Erick Arenas
Erick Arenas
- Ph.D. Candidate, Musicology, Stanford University
Department of Music
Stanford University
Braun Music Center
541 Lasuen Mall
Stanford, CA 94305-3076
Biography
Erick Arenas is a Ph.D. candidate in musicology at Stanford. His research focuses on the relationship between musical culture and ritual life in the capitals of Catholic Europe during the eighteenth and nineteenth centuries.
Before coming to Stanford, Erick studied music history at the University of the Pacific and the University of Oregon. His master’s research dealt with the persistence of liturgical music traditions in nineteenth-century Paris and the music of Charles Gounod.
Erick’s doctoral dissertation, “Johann Michael Haydn and the Missa solemnis of Eighteenth-Century Vienna and Salzburg,” explores the style, tradition, and significance of the elaborate musical rendering of the Mass within the imperial-Viennese and archepiscopal-Salzburg contexts.
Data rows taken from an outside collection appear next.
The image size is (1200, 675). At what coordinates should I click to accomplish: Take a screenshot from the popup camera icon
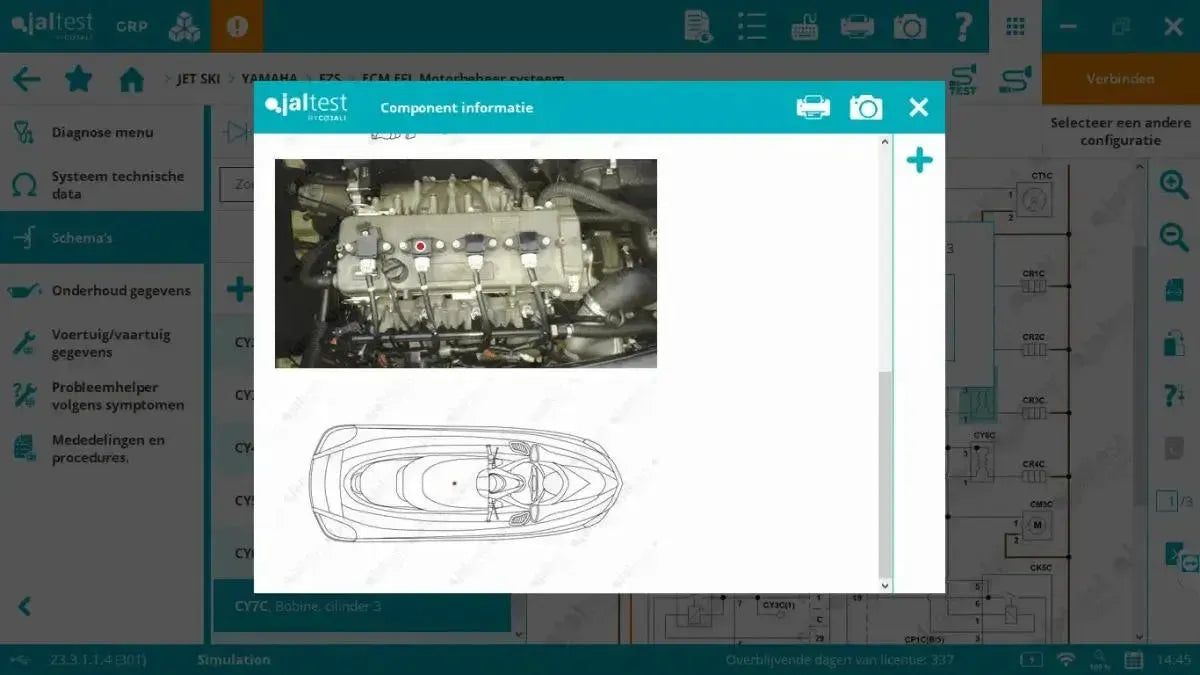(x=866, y=106)
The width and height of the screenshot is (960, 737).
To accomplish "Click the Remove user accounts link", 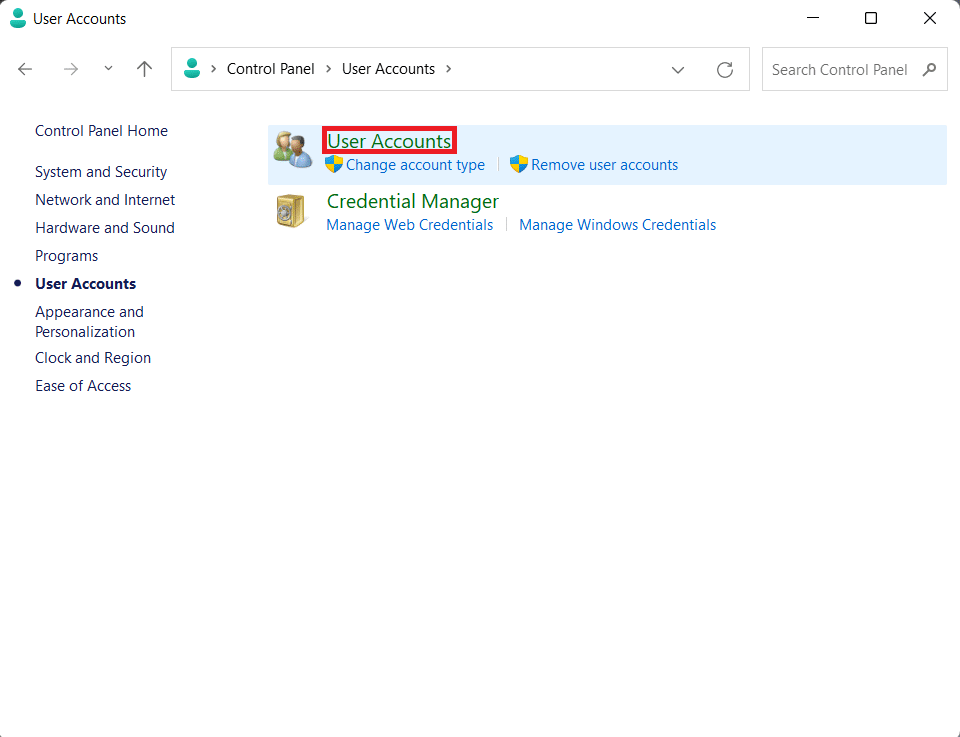I will pyautogui.click(x=604, y=165).
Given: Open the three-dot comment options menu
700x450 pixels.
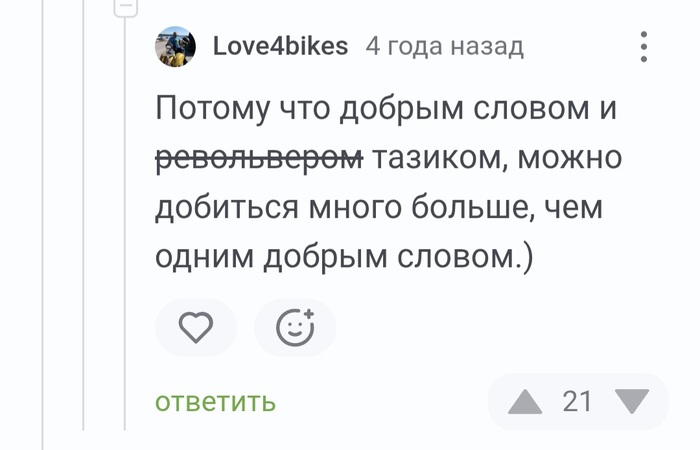Looking at the screenshot, I should pyautogui.click(x=643, y=46).
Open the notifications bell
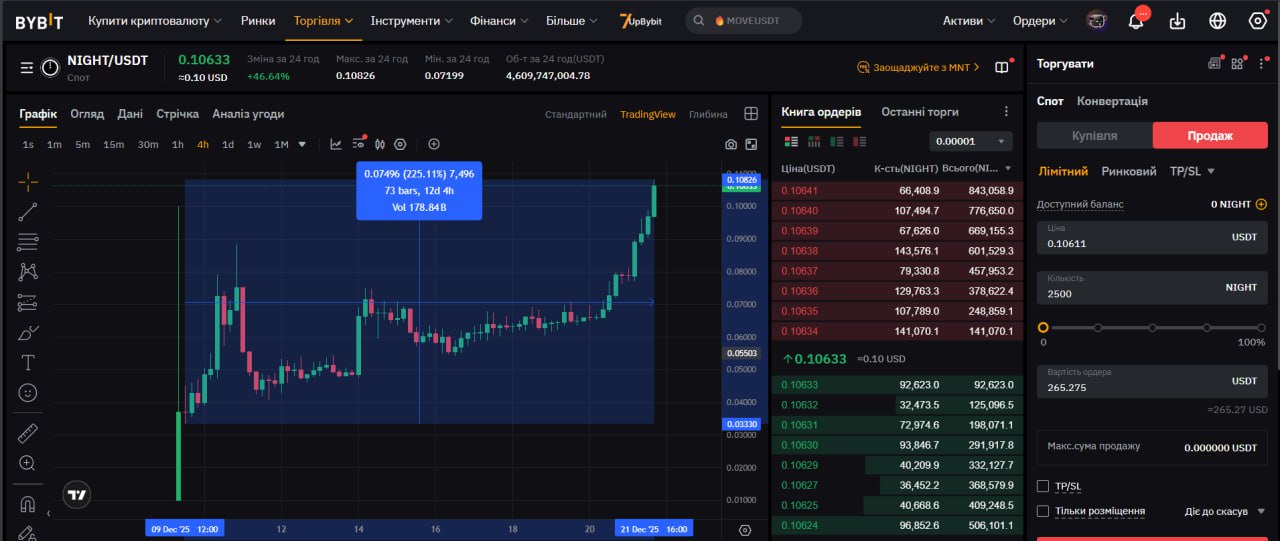The width and height of the screenshot is (1280, 541). [x=1136, y=21]
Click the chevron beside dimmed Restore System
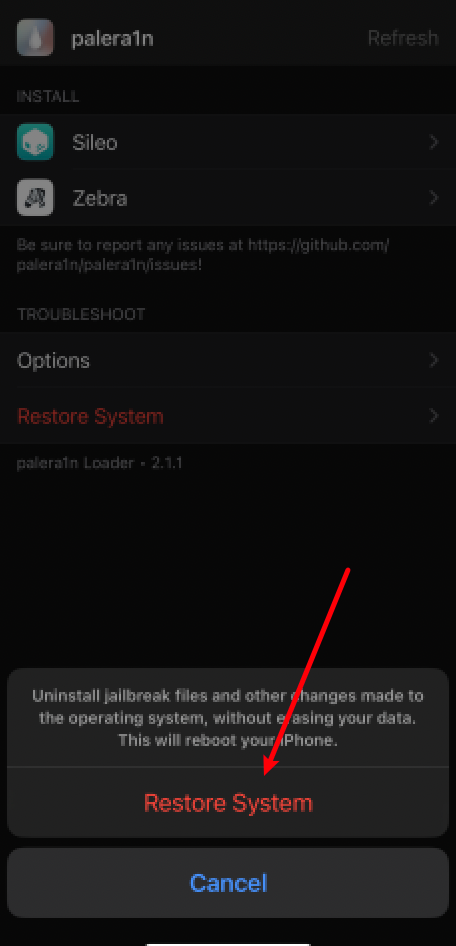456x946 pixels. coord(433,416)
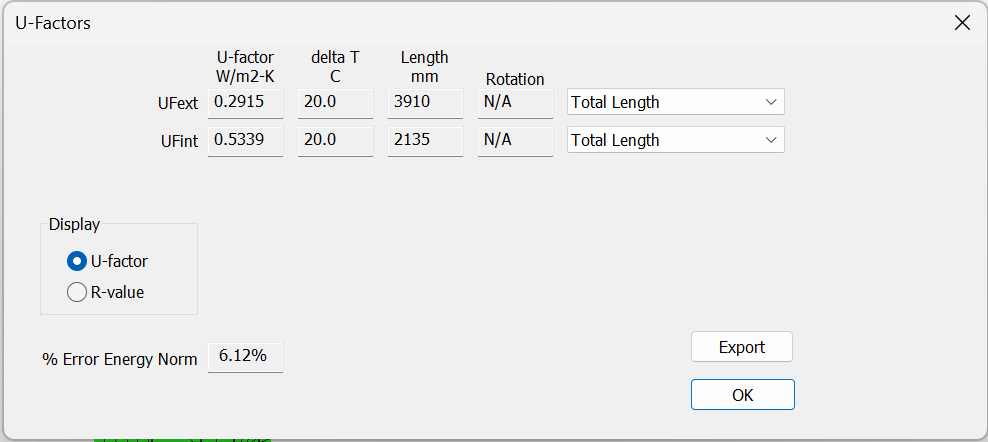The width and height of the screenshot is (988, 442).
Task: Select the UFext delta T field
Action: pos(335,103)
He seeks to draw greater attention to the central place of sacred music in the Austrian musical legacy, a research area that has been dominated almost exclusively by concert and theatrical music scholarship. As a case study, he examines the achievements of J. M. Haydn (1737-1806), a figure once considered the preeminent composer of liturgical music within the milieu of Joseph Haydn and W. A. Mozart. By shedding light on the extent to which eighteenth-century musical life was still influenced by waning Baroque and Counter-Reformation values, Erick’s project offers one significant lens for a broader examination of the complex musical culture of the Age of Enlightenment.
In Summer 2009 Erick was awarded the FCE Advanced Graduate Student Travel Fellowship in order to study manuscript sources in Austrian music archives.